Of course no one in the real world sings and taps during a rainstorm, or if they do, I’ve yet to see it.  But every time I step into the pulpit, I feel that excitement, the joy of saying something true and good and uplifiting.

Applause not necessary.


With thanks to the theatre folk along the way: Tom and G’ann, Baranna, Virginia, Curt, Kirsten, Biz, Tom E, Amy, Louis, Kay, Carol, Annie, Ken, Emily, Linda, Amy, Miriam, Diana, Carol, Glen, Hans, Alan, Peter, David, Robert, Debbie, and so many others who I’m sure I’ve forgotten.  Break legs!

Summer Vacation: Instagramming the Gates of Hell

Beneath the wild beauty of Yellowstone National Park lives a supervolcano,  a cauldron of hellish gasses and liquid rock formed, in part, by the struggle between massive tectonic plates that vie for space under what we call Wyoming.  If that volcano were ever to blow – and it could – it would be the end of the world.  The volume of ash that would enter the atmosphere would cause climate change that would be catastrophic.

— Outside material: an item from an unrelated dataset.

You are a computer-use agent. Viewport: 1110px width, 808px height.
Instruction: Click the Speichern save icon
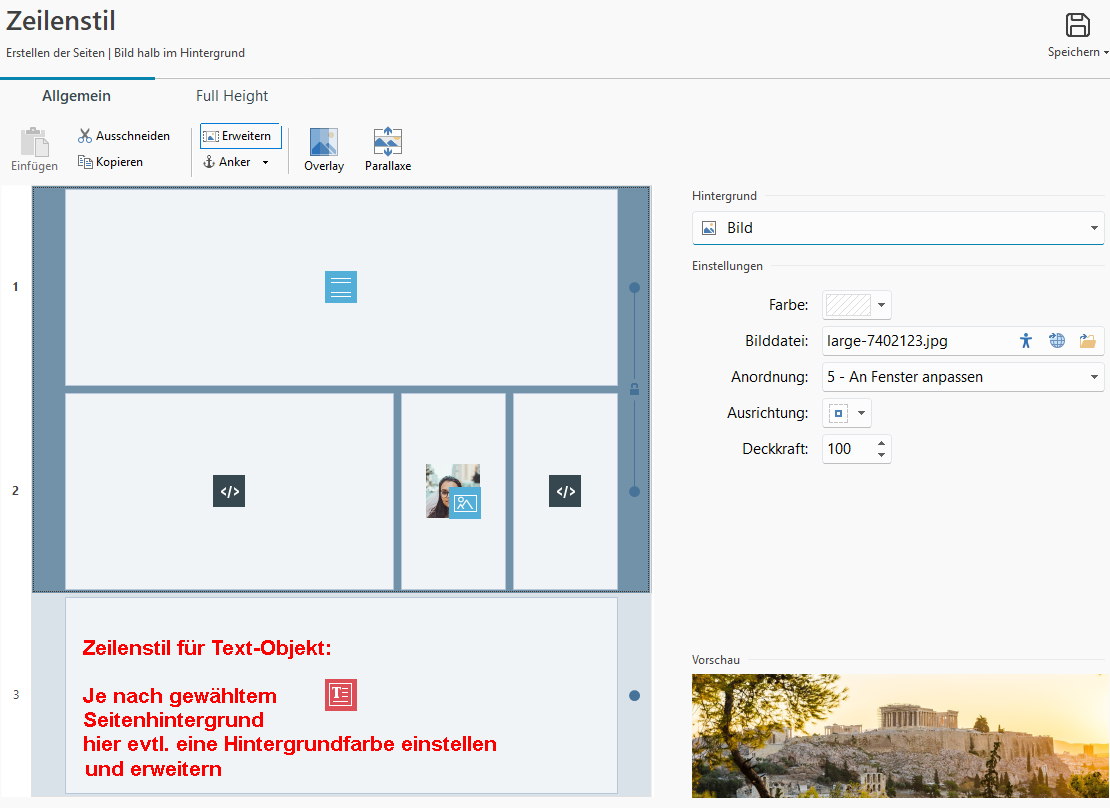1078,27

Now the odds of that supervolcano blowing in my lifetime or my child’s lifetime are pretty slim, but that gave little comfort to my daughter as we visited the park on our summer vacation.

“Mom, if the volcano blows, where is the safest place to be?”

“Well, honey, I think you’d want to be right in the middle, at the center of it, so you’d die quickly and not have to go through the onslaught of another ice age, panic, mayhem, and all of that.”

So there we were, on a beautiful August day, blithely taking pictures with our phones of the gorgeous canyon that belies the hell beneath it.  Later that day as I posted pictures on Instagram, I wondered about that – is it hubris to do something as mundance as taking a picture of a place that could cause the end of the world?  Do we realize how fleeting life is, and how powerless we are?

On this same vacation, we’ve been watching the Olympics at night.  Every one of those athletes is amazing, and the irony of snacking in a comfy chair while watching feats of strength, speed, and agility has not been lost on me.  It was last night as the women gymnasts competed on the vault and uneven bars, throwing their tiny, solid bodies into the air in crazy moves, that I thought of Instagramming the gates of hell.

Perhaps it is both hubris and courage that allows us to pull out our phones and take pictures of a volcano, and to train and work and compete as we push the limits of what the human body can do.  My family watched those gymnasts in awe – how can they do that?  Beyond the physicality of it, how do they summon the courage to bounce backward up onto a platform?

Vacation has been a time to marvel at the world in its creative, violent beauty; a time to marvel at those people who push the boundaries of human possibility.  So maybe, those two things will merge some day before the volcano blows: courage will meet catastrophe.  Who knows what will happen?